[Word and element pointing entries]
========================================

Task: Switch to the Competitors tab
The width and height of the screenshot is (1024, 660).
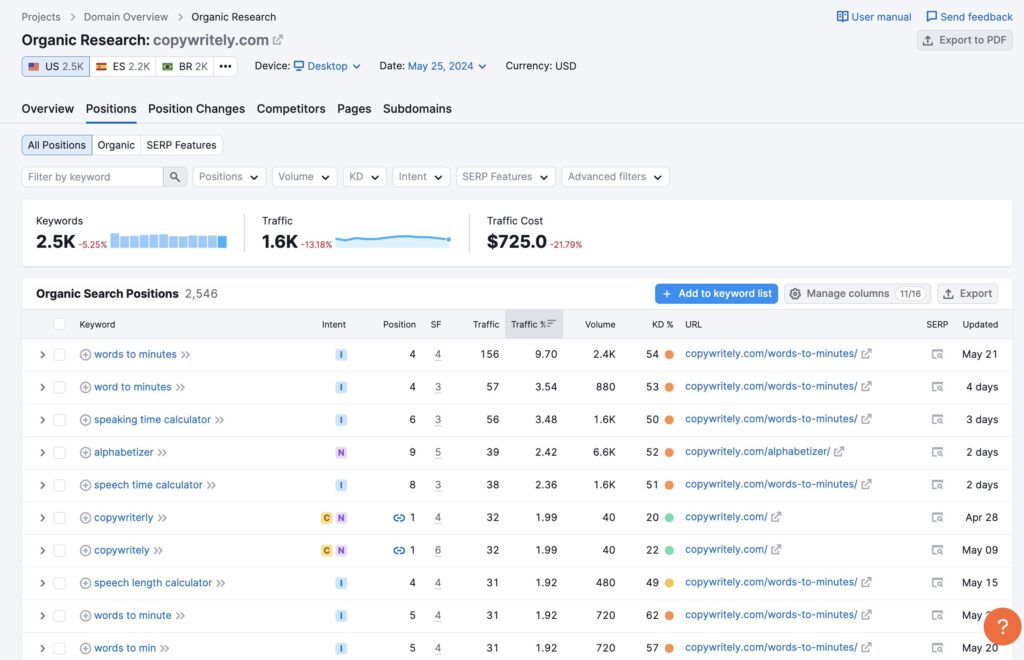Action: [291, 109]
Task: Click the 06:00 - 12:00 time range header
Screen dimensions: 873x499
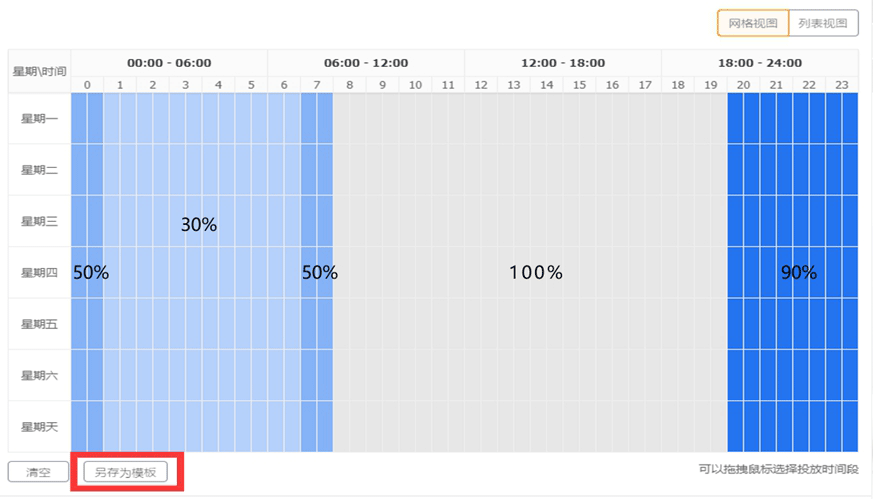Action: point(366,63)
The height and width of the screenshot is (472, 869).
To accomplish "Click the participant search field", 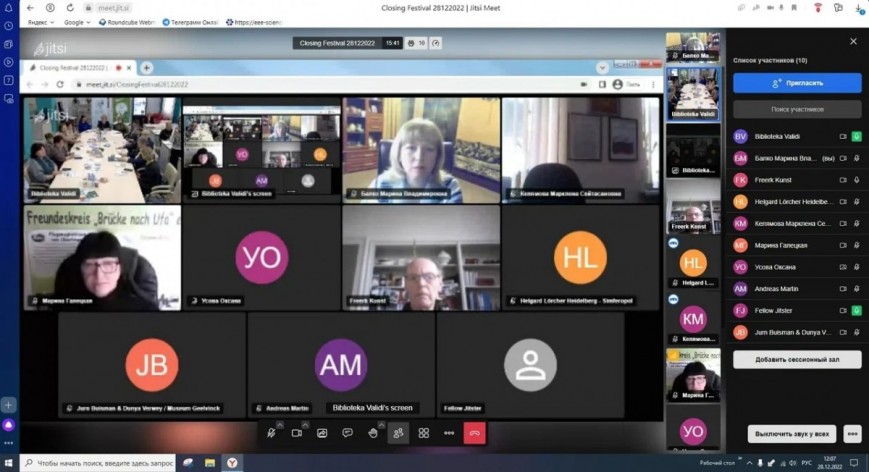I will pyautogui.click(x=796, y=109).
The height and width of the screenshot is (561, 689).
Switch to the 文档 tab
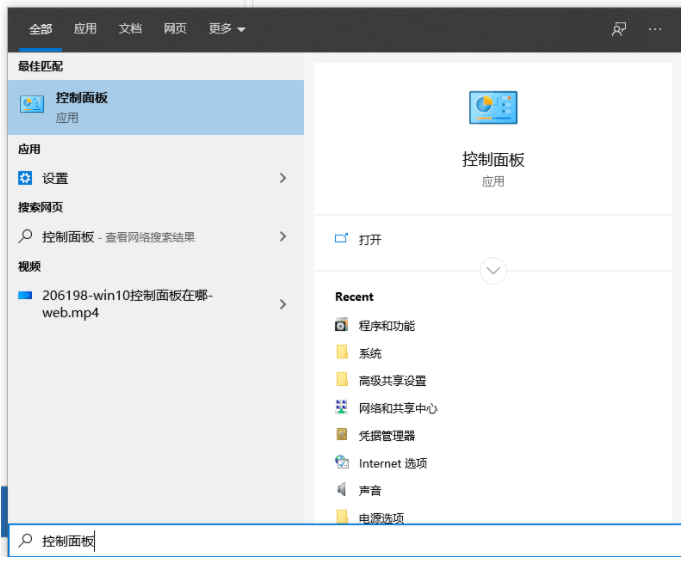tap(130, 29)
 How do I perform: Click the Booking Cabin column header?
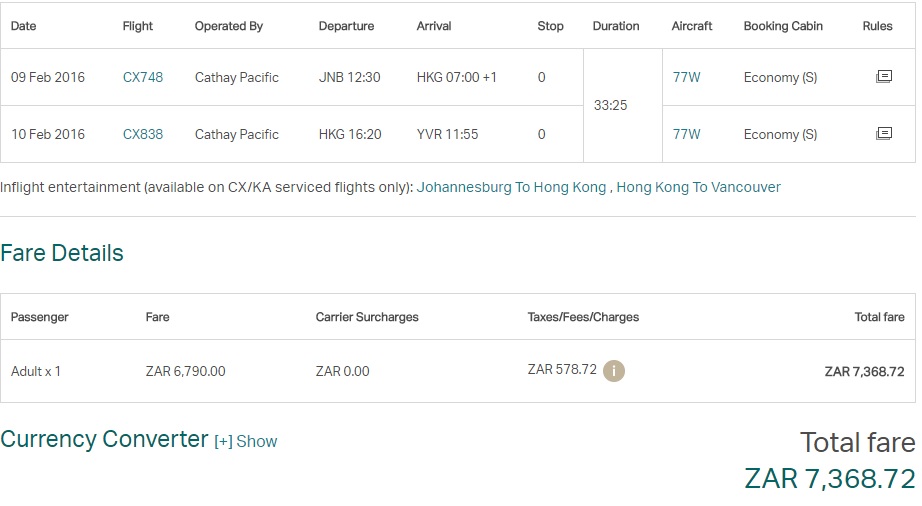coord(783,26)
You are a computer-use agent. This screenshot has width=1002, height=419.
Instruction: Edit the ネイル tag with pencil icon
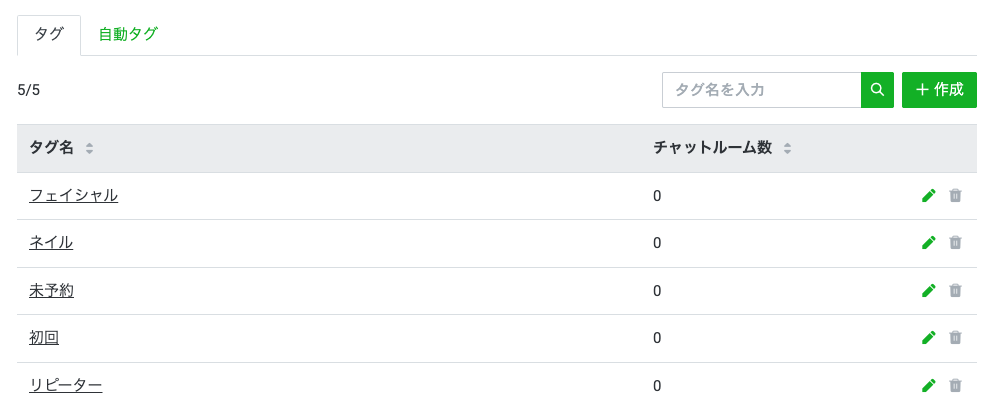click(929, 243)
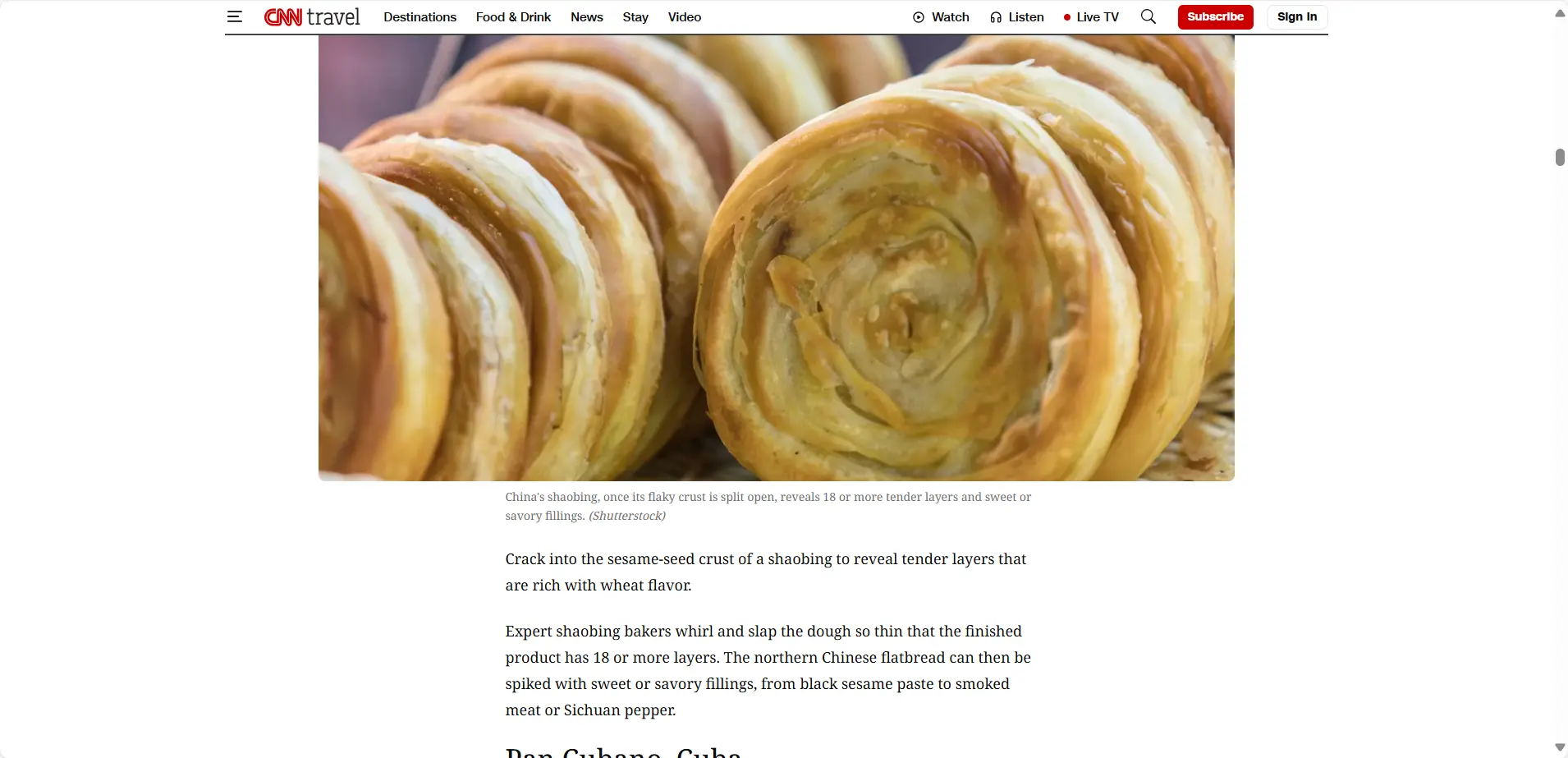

========================================

Recast everything from the start of the records down to the line that contains "Action: point(366,63)" as a Markdown table with a Row column numbering each line and a Text column holding it, leaving out blank lines and the pictures.

_Task answer:_
| Row | Text |
|---|---|
| 1 | Task: Switch to the Competitors tab |
| 2 | The width and height of the screenshot is (1024, 660). |
| 3 | Action: [291, 109] |
| 4 | Task: Click the 06:00 - 12:00 time range header |
| 5 | Screen dimensions: 873x499 |
| 6 | Action: point(366,63) |